Why Data Science?
So what is Data Science? Why this field that comes from nowhere suddenly become the most popular carreer? Data itself has been cheap, free, spread across the internet. Earlier back in the days, companies just keep data from themselves. And this make it rare and expensive. But turns out, the data that they only have, is not so much if they want to see it from the bigger picture. This is why they need more data, from other sources. They can't keep learn from the data that they only have. Generated more data can be easy. But it need people who can get insights from huge number of sources. 90% of the data created from the last two years. This of course can't keep up with existing people that already in the field. And suddenly world need data scientist.
Data Science could be scrapped all the data free on the internet. Take a look at the MoneyBall example, where they have this statistics. It spend quarter of payroll paid by New York Yankees to its team, and achieve almost same winning to NYY.Or fivethirtyeight.com that successfully predicted voting U.S president. Or how about Netflix prize competition for those whoever try to beat more than 10% of their accuracy. They used Latent Factors Model, to recommend move from users that hahave similar type of you.You can also see ad-targetting, which may creep you. Google use your email, and try to find out what you need. They deliver ad-banner related to content of your email. There are so many fields that need Data Science.

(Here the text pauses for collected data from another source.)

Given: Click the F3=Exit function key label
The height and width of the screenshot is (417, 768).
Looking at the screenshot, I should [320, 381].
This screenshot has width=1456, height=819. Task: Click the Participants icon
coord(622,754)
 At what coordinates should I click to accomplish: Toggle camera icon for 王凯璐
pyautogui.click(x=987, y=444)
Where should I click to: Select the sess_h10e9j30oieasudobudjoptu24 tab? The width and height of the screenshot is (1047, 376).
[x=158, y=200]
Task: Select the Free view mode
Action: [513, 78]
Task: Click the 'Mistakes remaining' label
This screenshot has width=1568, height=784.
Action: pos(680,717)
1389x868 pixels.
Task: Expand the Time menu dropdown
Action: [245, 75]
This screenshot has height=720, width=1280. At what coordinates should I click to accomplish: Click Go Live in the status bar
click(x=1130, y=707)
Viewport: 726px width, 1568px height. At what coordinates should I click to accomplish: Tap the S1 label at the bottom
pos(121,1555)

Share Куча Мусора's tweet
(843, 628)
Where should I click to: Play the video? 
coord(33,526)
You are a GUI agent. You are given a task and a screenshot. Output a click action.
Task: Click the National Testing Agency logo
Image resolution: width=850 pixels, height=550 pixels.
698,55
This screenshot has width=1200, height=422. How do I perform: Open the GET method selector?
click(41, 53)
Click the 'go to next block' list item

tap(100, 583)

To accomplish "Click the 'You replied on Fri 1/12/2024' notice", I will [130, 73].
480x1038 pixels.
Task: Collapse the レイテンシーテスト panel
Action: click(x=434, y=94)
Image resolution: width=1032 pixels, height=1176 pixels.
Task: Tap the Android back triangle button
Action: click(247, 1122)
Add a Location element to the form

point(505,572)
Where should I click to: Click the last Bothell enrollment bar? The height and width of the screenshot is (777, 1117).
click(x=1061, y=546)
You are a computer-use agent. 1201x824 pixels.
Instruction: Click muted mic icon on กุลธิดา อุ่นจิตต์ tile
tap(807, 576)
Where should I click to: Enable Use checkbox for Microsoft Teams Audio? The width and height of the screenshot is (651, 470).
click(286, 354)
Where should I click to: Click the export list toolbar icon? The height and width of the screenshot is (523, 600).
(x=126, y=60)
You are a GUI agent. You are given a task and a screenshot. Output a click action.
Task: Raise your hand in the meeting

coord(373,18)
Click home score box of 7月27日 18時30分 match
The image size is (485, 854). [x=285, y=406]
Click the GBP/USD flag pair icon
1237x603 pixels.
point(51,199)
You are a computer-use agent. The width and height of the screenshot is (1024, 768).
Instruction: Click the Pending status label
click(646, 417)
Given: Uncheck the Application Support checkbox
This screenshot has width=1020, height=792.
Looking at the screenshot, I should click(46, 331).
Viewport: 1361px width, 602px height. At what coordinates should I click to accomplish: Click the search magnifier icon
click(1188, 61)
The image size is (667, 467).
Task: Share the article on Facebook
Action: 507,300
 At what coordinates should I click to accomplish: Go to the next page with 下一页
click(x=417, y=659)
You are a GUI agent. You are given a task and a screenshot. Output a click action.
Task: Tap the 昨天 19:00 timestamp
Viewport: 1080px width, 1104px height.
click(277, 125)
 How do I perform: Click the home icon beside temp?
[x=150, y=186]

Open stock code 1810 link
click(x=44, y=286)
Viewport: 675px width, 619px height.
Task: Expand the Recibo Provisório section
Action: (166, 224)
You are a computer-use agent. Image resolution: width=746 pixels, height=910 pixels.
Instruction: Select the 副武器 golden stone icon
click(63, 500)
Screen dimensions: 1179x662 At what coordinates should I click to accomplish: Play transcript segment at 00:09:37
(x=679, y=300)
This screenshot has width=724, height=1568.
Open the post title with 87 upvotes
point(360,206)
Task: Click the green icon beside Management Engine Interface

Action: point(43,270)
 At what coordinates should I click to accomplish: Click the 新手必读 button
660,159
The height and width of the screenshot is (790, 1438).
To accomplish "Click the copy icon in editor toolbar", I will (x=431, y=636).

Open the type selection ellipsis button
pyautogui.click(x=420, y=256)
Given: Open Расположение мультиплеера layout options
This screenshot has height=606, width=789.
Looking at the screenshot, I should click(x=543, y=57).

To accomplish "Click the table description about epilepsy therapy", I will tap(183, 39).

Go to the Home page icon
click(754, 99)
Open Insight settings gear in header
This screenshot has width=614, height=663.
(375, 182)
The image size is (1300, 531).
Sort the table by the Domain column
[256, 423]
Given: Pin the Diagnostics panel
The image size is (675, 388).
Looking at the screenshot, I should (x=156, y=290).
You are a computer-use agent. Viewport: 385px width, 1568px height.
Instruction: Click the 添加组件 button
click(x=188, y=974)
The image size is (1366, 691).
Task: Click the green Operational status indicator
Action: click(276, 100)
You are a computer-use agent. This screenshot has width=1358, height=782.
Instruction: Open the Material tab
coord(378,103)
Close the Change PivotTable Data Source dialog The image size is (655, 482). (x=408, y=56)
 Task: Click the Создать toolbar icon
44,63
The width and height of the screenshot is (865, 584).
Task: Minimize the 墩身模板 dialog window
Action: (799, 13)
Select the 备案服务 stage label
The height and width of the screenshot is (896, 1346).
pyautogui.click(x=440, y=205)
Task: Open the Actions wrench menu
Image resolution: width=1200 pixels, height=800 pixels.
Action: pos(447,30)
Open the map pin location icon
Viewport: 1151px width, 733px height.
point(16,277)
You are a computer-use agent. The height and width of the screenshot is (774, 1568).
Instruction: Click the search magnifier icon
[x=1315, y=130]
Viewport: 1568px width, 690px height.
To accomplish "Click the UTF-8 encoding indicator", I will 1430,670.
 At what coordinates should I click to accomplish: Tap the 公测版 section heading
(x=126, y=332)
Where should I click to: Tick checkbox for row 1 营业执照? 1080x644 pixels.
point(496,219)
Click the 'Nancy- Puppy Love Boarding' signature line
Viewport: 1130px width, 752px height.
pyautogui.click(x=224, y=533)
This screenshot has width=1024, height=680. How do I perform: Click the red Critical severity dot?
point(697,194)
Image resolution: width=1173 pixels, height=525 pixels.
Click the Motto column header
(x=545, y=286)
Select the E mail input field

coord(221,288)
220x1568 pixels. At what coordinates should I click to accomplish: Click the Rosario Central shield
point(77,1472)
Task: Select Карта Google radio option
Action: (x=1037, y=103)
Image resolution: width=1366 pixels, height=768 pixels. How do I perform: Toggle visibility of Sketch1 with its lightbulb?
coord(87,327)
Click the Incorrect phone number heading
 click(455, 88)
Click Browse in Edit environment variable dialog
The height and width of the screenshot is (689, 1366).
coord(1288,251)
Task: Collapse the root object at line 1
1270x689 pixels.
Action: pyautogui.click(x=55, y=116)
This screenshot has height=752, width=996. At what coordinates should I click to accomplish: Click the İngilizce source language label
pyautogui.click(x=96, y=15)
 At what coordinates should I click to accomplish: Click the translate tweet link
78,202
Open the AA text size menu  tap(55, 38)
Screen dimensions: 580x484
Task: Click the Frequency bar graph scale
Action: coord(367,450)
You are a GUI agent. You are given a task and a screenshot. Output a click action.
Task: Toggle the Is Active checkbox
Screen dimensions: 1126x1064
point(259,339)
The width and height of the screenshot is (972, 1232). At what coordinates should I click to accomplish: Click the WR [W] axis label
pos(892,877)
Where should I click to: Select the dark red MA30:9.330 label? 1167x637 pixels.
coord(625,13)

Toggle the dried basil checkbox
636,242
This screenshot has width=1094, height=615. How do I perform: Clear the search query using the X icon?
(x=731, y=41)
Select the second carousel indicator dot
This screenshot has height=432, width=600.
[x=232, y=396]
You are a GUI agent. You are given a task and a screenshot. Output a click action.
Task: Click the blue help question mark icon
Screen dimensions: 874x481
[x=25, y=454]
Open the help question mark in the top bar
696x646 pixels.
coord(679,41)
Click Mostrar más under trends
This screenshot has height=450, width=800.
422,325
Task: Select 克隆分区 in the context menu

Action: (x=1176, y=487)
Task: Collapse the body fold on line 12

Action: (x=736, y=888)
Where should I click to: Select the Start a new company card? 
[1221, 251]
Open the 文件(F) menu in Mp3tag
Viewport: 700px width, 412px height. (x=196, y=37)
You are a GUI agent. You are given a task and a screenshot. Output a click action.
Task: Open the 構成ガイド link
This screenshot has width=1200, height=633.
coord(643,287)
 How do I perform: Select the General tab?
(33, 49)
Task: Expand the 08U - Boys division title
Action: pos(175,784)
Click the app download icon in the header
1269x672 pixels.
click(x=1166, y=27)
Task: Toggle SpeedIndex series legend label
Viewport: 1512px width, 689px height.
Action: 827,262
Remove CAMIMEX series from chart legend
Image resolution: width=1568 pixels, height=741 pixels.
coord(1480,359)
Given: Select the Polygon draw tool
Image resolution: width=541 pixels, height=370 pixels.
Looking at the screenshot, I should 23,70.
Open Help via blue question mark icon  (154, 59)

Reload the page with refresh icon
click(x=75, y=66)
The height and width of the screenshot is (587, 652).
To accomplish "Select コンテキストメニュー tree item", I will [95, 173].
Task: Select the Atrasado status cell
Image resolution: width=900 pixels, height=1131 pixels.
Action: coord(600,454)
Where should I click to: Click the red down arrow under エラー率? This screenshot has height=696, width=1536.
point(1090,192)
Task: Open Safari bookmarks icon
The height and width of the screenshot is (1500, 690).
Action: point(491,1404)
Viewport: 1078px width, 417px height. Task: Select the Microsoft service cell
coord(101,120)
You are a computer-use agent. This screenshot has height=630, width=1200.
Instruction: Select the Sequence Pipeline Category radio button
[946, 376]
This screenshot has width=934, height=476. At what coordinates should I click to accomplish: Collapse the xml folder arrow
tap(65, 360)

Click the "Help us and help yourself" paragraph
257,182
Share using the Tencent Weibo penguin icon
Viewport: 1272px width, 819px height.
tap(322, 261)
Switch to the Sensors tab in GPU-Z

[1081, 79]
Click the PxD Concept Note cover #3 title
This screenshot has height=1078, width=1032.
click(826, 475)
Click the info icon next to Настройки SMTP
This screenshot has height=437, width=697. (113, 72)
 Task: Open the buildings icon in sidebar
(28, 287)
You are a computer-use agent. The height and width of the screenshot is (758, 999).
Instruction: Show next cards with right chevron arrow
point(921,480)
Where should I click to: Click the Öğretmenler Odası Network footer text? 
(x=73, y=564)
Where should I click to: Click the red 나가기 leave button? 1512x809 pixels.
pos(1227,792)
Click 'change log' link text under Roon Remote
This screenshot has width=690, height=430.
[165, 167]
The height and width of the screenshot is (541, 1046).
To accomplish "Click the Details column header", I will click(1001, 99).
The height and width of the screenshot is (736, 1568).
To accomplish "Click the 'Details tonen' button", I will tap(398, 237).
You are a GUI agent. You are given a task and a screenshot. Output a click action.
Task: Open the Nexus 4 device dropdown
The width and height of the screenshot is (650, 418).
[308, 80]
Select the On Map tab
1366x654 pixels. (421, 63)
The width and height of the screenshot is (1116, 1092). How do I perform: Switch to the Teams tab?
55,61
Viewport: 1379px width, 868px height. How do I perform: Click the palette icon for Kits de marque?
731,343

Some said Data Science is just buzzwords for statistician. This is not trully true. Data Science not come for the analysis part itself, but also whole process from scrapping the data, decide what data and question to ask, exploratory data analysis, and build model and communicate our finding. What's dificult is messy data that we have, wrangling,munging,auditing the data so it can be clean. And manipulate the data into meaningful information. Data Wrangling is not something learned by statistics.
They pressumed that the data receieved is clean data. While in reality that 99% of the data has input error. This example, have to deal with missing data. Or how about we have to extract source from various source and data formats. You may have others said 70% the work of Data Scientist lies on wrangling the data, this boring and dirty process. It need the skill level of Software Engineer to do the wrangling process. After that, we have to decide if we want to remove outliers in our data.
Based on key principles of Data Science, on CS109 Harvard, here are some concepts:
- Science. How you learn based on experience, based on other data scientist that share their knowledge. Learn which can be answered through data, and which the best datasets to answer the question.
- Computer programming. Use computer to analyze the data. We do this using various tools, programming language like python, its library, like scikit-learn for machine learning, Amazon for computing Engine, or Hadoop Cluster, or github for saving repository.
- Data Wrangling. What is the general term for scrapping. The idea is we gather all data from various sources, from the internet. Cleaning, munging, and auditing the data, so it clean and can be used for analyzing.
- Statistics. Using exploratory data analysis, descriptive, inference statistice to get insights of the data. We may want to know if this is regression,classification, using Bayes probabiliy.
- Machine Learning. Using this to predict the data, there are some famous out there. Naive Bayes for classification, Support Vector Machine for regression. Boosting, k-nearest neighbors.
- Communication. Communicate our finding, we do this after we have perform our analysis and insight. And want to share it to the people.